The low-fi fire of a buzz-saw like atmosphere, chilling and evil as it echoes out at you, is a staple for Black Metal philosophy. To sound so inherently evil and so inherently 'other' that the word: 'atmosphere', is importantly intrinsic to this Extreme Metal genre. Many recent Black Metal bands have incorporated many aspects of other genres; Folk Metal, Symphonic Metal, Ambient Metal, Death Metal. At times this has taken things a step into areas far removed from the roots or even Black Metal itself. This has led to many remarks of metal elitism. Black Metal has never died out and even if you dispute some bands, there will always be those that brings things back to this idea of the low-fi crackling evil guitar atmosphere. Enter Mork.

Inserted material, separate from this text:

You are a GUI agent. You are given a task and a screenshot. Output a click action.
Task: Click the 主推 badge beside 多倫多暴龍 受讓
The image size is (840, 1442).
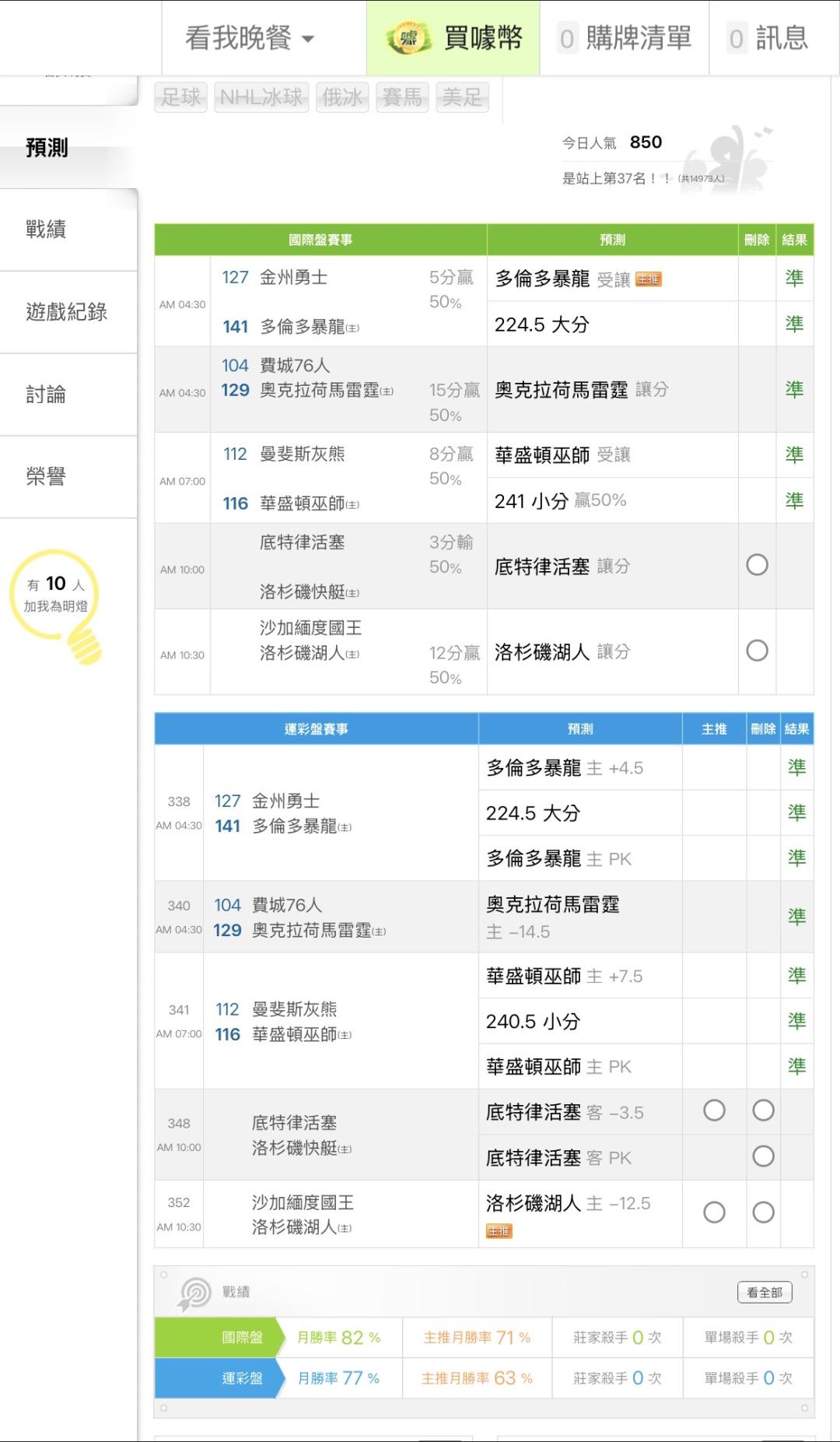(x=649, y=279)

Mork have enjoyed a moderate success under Black Metal circles. Their fourth album, Eremittens Dal, is their third in three years. Mork, are like early Darkthrone with an early Satyricon style vocals. This album remains fairly consistent in energy as the guitars gently spread evil and the drums send chilling reminders of live music esque recordings.

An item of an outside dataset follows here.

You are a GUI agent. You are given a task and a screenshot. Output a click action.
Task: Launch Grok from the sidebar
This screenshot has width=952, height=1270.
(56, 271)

We keep things fairly traditional and only occasionally break into some unexpectedly symphonic melodies. These moments are quite welcome amongst the carnage and chaos. It’s a little like similar moments in Darkthrone’s Soulside Journey. ‘Et Rike I Nord’ is one of the best examples of this. Despite this, the album falls into repetitiveness with only a few saving evils. Tracks like ‘I Enden Av Tauet’, ‘GraveCI’ and ‘I Hornenes Bilde’ keep an energy and rhythm that keeps the punishment interesting.
Mork are by design hitting at an atmospheric evil that wants their music to be only for a few. It is a misanthropy that reflects a disinterested and cold relationship to a consumer. So the way songs bleed into each other and meld as if in a trance, captivated by a distant sound of people crying out in fear, feels intentional if not too distinguishable. It isn’t to forget the moments that do ring out. When the album starts to pick up and take direction, it reflects the true powers of its influences – in tribute. This does have a tendency to fall on its own ambitions. A lot of Black Metal finds itself wanting, wanting to be a part of this evil music. This runs the risk of forgetting that Black Metal is by its implied definition, experimental and progressive. So where do albums like Eremittens Dal lie? Who knows… It is for Black Metal fans a worthwhile listen for one or two of its tracks but can almost immediately allow itself to fall into the background with the rest of them.